● **TASK OBJECTIVE**: Starting with the first line and ending with the line that holds "You are a computer-use", repeat the material exactly.

● **DATA**:
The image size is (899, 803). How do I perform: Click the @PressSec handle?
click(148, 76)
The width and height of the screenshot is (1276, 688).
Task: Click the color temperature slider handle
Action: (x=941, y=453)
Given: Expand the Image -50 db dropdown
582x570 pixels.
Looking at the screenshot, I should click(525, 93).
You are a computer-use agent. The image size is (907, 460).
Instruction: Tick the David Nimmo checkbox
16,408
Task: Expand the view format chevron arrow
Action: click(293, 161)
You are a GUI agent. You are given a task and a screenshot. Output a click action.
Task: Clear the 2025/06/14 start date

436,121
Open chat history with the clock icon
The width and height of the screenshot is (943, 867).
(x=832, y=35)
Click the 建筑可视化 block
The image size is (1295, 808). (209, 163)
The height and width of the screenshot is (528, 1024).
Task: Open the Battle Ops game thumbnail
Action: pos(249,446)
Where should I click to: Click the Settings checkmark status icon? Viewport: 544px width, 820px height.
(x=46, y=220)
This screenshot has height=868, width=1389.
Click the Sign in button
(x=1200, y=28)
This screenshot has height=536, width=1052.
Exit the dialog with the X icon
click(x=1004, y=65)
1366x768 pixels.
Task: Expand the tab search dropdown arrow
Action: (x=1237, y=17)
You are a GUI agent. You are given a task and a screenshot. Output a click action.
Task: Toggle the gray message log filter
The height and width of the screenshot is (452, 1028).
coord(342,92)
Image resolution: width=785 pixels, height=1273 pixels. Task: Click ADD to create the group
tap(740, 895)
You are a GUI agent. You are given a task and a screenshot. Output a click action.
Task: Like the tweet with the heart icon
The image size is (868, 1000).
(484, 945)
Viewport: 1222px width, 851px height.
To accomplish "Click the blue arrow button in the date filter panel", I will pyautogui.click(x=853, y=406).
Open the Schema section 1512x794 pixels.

● **WRITTEN REPLY**:
The image size is (899, 803). How do I perform: Click the @PressSec handle?
click(148, 76)
The width and height of the screenshot is (1276, 688).
Task: Click the color temperature slider handle
Action: (x=941, y=453)
Given: Expand the Image -50 db dropdown
582x570 pixels.
Looking at the screenshot, I should click(525, 93).
You are a computer-use agent. The image size is (907, 460).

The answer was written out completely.